**Goal of the exercise:**
A faithful copy of the entries, without any pictures, is what is needed here.

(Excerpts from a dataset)
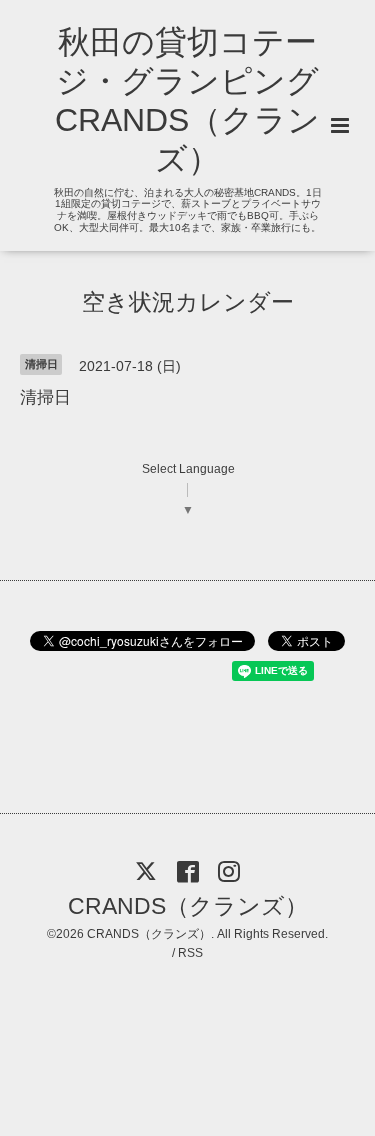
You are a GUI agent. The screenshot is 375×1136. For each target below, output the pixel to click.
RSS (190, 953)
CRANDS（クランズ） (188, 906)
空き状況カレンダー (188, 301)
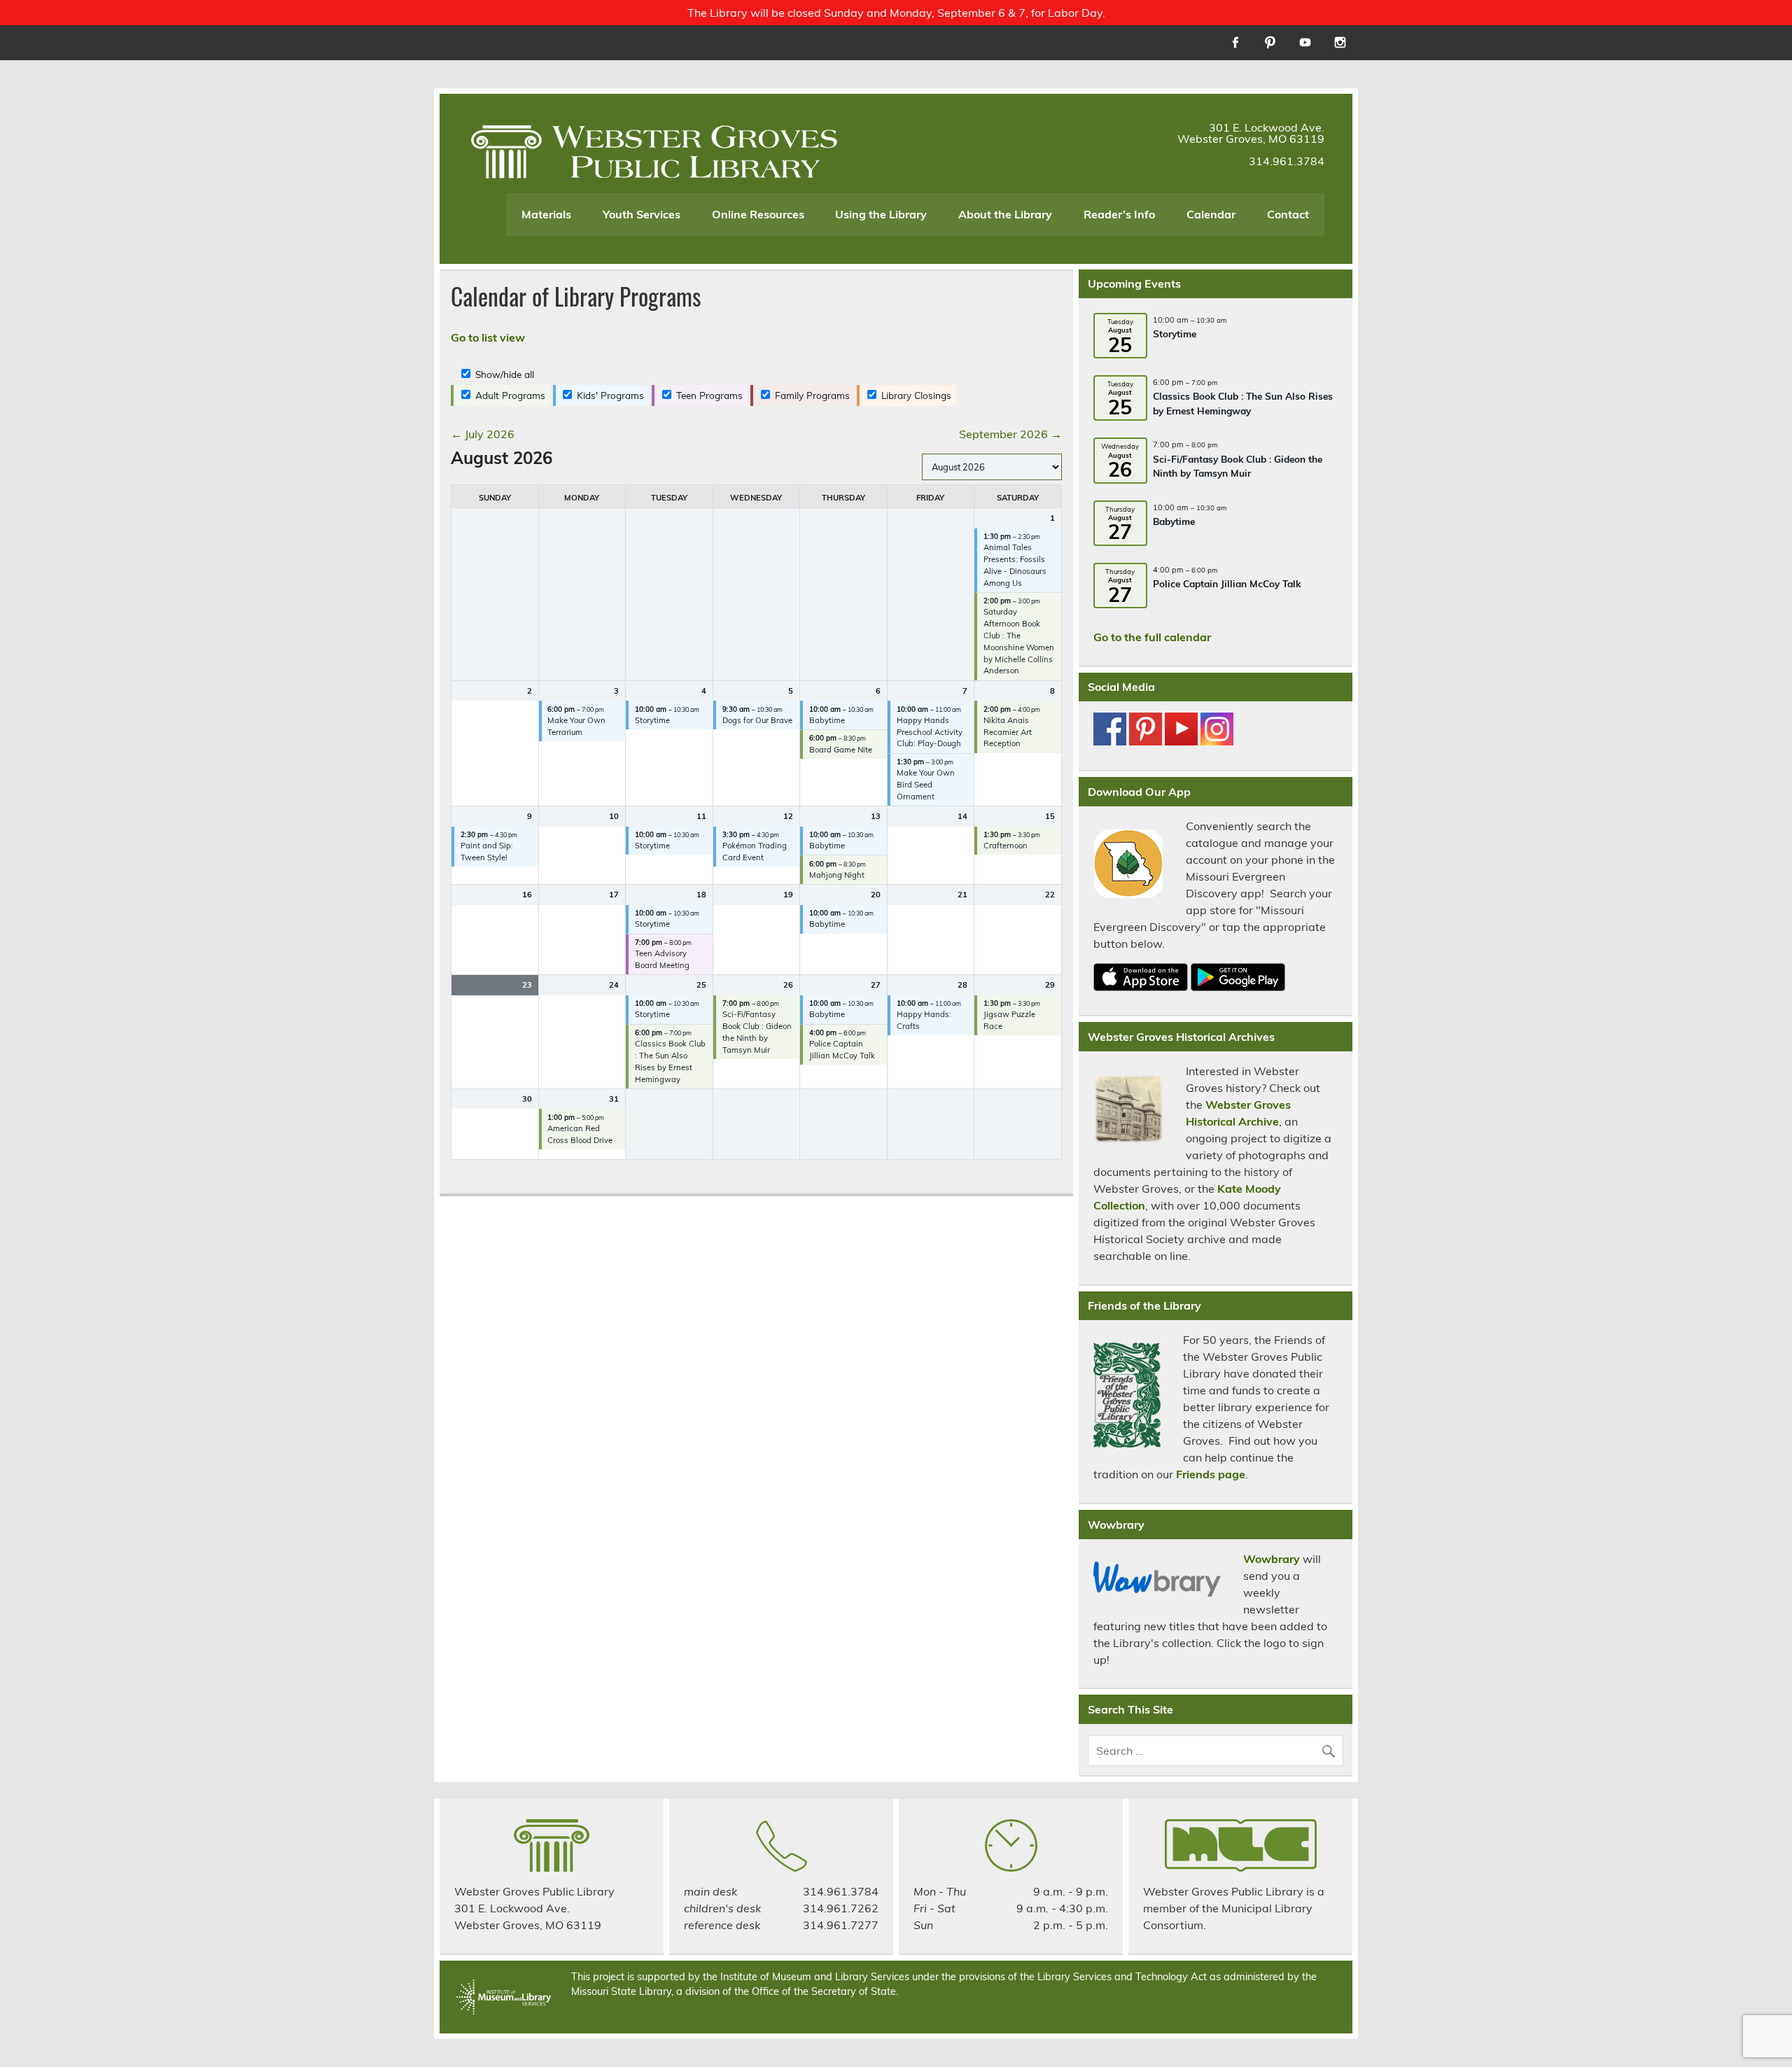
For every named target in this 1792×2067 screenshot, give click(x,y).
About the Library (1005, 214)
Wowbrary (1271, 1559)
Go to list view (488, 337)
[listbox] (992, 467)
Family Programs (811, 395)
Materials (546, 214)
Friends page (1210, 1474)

**Result of this exercise:**
You are a GUI agent. The screenshot is 375×1136. For each target below, output the pixel to click.
RSS (190, 953)
CRANDS（クランズ） (188, 906)
空き状況カレンダー (188, 301)
For every named target in this 1792×2067 screenshot, give click(x,y).
About the Library (1005, 214)
Wowbrary (1271, 1559)
Go to list view (488, 337)
[listbox] (992, 467)
Family Programs (811, 395)
Materials (546, 214)
Friends page (1210, 1474)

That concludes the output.